Oito agremiações partidárias em Mato Grosso não prestaram contas de suas movimentações de recursos financeiros e estimáveis em dinheiro, ocorrida em 2019, são eles: Patriota, Cidadania, PC do B, PTC, PRTB, Republicanos, PMN e PV. O prazo para a prestação de contas à Justiça Eleitoral, terminou no dia 30 de junho.

20 partidos cumpriram a determinação legal prevista na Lei nº 9.096/1995, em Mato Grosso prestaram contas: SD; PSOL; NOVO; PTB; Avante; PSD; PT; PSB; PROS; DEM; PSDB; PSC; MDB; DC; PSL; PDT; PP; REDE; PODE; e PL.

Todas as agremiações que estiveram vigentes em 2019, possuem a obrigatoriedade de prestar contas do referido exercício. Os diretórios partidários estaduais e municipais que prestaram contas registraram, no Sistema de Prestação de Contas Anual (SPCA), a movimentação dos recursos financeiros e estimáveis em dinheiro ocorridas em 2019 e ainda, encaminharam a documentação via Processo Judicial Eletrônico (PJE).

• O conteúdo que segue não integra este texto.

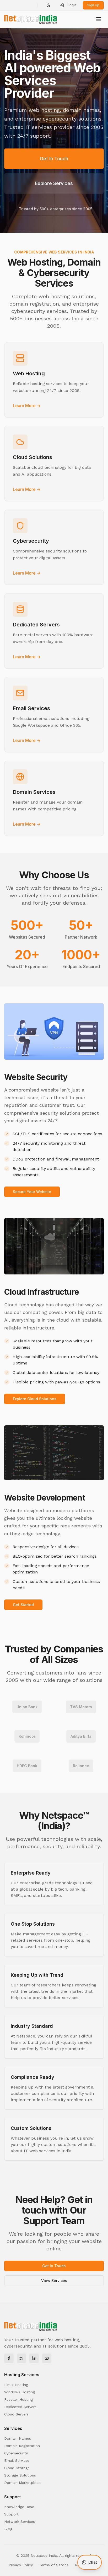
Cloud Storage (17, 2468)
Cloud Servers (16, 2414)
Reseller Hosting (18, 2399)
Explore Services (54, 183)
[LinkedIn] (34, 2358)
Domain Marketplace (22, 2482)
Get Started (23, 1604)
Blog (8, 2529)
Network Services (19, 2521)
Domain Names (17, 2438)
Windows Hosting (19, 2392)
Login (72, 5)
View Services (54, 2280)
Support (11, 2514)
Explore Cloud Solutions (34, 1399)
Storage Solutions (20, 2475)
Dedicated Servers (20, 2407)
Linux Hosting (16, 2385)
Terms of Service (54, 2565)
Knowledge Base (19, 2507)
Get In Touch (54, 158)
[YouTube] (46, 2358)
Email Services (17, 2460)
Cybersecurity (16, 2453)
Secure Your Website (32, 1191)
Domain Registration (22, 2446)
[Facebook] (9, 2358)
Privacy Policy (21, 2565)
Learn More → (27, 405)
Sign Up (93, 5)
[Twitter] (21, 2358)
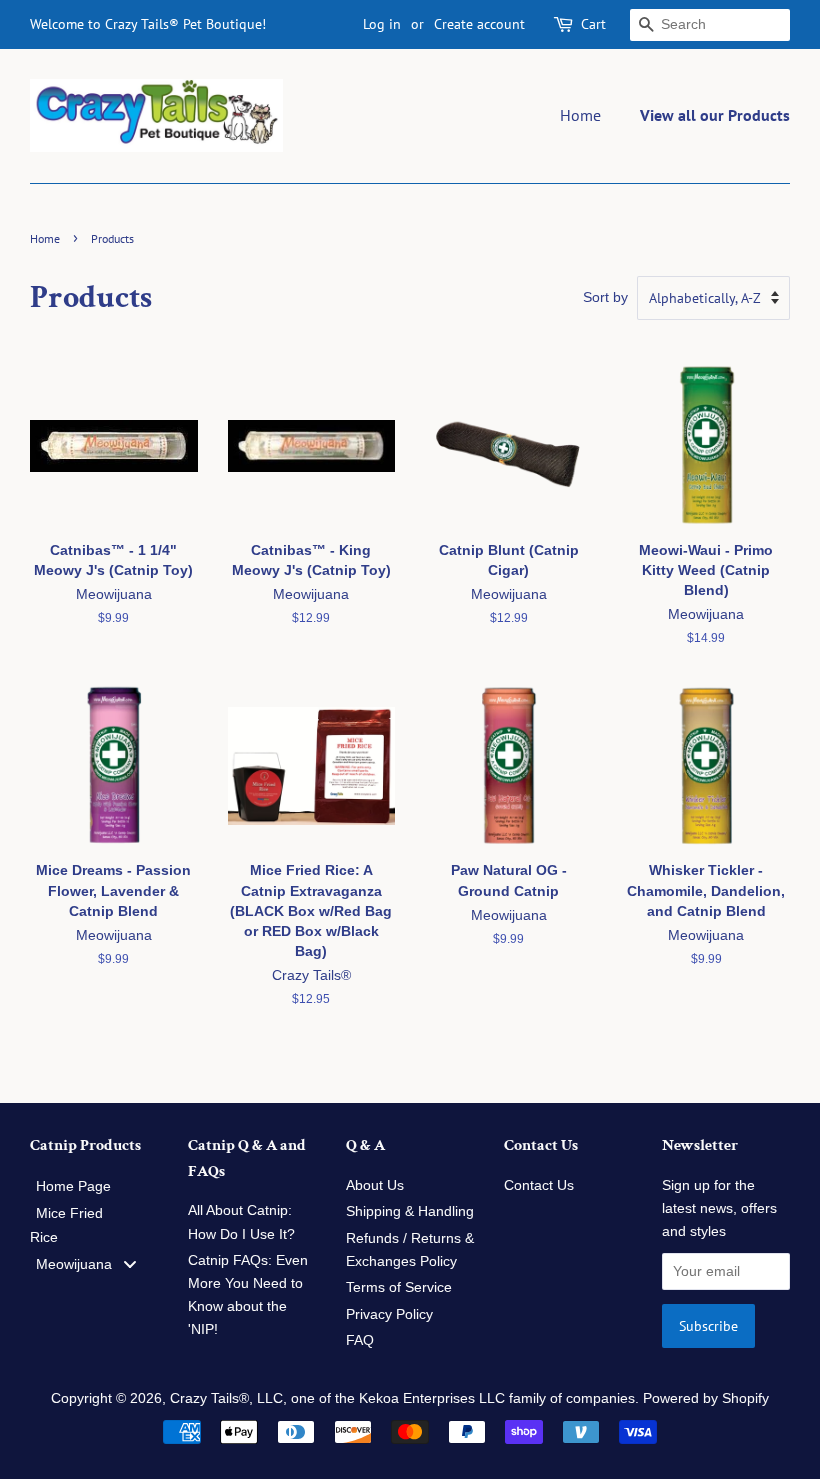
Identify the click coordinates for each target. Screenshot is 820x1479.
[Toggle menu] (130, 1264)
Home (580, 115)
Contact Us (539, 1185)
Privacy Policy (389, 1314)
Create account (479, 24)
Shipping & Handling (410, 1211)
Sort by (605, 297)
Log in (382, 24)
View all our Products (715, 115)
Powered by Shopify (706, 1398)
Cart (593, 24)
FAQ (360, 1340)
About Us (375, 1185)
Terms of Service (399, 1287)
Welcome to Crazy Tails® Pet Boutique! (148, 24)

As contas dos diretórios estaduais serão analisadas pelo Tribunal Regional Eleitoral de Mato Grosso. Já as contas dos diretórios municipais serão verificadas pelos juízes que atuam nas zonas eleitorais.

“O dever de prestar contas de exercício financeiro não eleitoral, como é o caso de 2019, é dos diretórios partidários nacionais, estaduais e municipais. Não há prestação de contas de candidatos em ano não eleitoral. A prestação de contas foi instituída para permitir que a Justiça Eleitoral fiscalize como os partidos estão gastando os recursos arrecadados, além de garantir a sociedade a transparência dessa atuação partidária. Todo cidadão pode e deve conferir essa prestação de contas que está disponível no divulga spca  https://divulgaspca.tse.jus.br/#/divulga/home , ressaltou o coordenador a coordenadoria de controle interno e auditoria do TRE-MT, Daniel Taurines.

Penalizações

O partido político que tem as contas julgadas como não prestadas fica impossibilitado de receber cotas do fundo partidário até que proceda a regularização. Já a suspensão da anotação ou registro do partido não pode ser aplicada de forma automática, com base apenas na decisão que julgou as contas como não prestadas.

Ao julgar a ADI nº 6032 (05/12/2019), o Supremo Tribunal Federal determinou que a suspensão do registro ou anotação seja determinado em processo específico. Esse processo aguarda a regulamentação do Tribunal Superior Eleitoral para ser aplicado.

A suspensão da anotação ou registro do partido perante a Justiça Eleitoral impediria a participação na eleição, pois para participar do pleito é necessário estar com a inscrição regular. (art. 2º, §§1º e 2º, Res. TSE nº 23.609/2019).